Saved entries:
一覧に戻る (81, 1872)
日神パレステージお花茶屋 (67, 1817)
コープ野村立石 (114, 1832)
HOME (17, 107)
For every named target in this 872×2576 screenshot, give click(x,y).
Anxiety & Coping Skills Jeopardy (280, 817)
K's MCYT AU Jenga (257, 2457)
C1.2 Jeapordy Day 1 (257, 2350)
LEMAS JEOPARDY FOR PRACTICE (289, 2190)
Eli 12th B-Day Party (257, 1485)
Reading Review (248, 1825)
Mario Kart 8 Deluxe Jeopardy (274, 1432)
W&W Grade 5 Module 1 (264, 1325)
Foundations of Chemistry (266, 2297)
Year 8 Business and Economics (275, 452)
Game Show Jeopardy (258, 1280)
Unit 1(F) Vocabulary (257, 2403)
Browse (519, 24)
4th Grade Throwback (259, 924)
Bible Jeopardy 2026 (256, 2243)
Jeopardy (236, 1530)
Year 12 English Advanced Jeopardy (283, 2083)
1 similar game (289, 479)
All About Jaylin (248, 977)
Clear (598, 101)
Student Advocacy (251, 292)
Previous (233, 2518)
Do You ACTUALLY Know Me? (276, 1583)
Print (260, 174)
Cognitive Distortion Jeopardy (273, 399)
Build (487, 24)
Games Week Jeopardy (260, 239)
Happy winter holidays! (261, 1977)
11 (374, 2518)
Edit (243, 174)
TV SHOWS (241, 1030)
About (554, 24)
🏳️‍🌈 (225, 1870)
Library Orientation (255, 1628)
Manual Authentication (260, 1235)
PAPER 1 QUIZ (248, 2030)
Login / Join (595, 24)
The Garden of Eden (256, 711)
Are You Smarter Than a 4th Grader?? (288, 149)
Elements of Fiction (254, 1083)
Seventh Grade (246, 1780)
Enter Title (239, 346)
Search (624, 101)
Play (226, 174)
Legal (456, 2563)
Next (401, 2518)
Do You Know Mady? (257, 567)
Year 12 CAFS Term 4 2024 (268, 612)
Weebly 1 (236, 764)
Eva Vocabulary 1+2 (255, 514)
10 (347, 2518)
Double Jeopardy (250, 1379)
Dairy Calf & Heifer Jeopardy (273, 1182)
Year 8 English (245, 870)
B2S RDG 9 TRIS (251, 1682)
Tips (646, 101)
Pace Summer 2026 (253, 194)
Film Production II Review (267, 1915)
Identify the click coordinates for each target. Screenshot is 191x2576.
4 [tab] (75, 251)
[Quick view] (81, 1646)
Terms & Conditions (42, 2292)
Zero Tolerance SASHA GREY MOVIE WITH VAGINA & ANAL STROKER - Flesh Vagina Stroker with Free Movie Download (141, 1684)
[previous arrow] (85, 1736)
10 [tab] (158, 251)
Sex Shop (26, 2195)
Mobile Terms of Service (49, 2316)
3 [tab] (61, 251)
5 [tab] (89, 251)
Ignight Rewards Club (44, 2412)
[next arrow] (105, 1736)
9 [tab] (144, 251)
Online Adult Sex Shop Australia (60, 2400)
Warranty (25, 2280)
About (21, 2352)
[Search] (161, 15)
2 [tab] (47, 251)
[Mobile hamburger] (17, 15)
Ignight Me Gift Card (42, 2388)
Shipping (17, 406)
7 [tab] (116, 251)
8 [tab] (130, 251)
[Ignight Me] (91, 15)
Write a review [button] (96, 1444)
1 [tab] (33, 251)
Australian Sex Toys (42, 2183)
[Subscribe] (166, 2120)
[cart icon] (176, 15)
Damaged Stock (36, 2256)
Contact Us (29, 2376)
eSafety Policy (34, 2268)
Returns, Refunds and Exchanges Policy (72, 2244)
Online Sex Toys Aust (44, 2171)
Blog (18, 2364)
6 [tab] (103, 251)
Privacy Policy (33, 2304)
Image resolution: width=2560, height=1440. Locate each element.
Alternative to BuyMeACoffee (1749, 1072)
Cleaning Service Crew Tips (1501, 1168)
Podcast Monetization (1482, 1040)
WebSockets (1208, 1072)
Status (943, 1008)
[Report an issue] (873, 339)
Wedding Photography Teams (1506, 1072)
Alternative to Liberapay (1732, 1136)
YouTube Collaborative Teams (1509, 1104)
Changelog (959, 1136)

EXERCISE AIM - Retype only this portion of the data above: the line containing "Shipping (17, 406)", the line containing "eSafety Policy (34, 2268)", and all lines between them, exactly.

ANSWER TO THE EXERCISE -
Shipping (17, 406)
7 [tab] (116, 251)
8 [tab] (130, 251)
[Ignight Me] (91, 15)
Write a review [button] (96, 1444)
1 [tab] (33, 251)
Australian Sex Toys (42, 2183)
[Subscribe] (166, 2120)
[cart icon] (176, 15)
Damaged Stock (36, 2256)
Contact Us (29, 2376)
eSafety Policy (34, 2268)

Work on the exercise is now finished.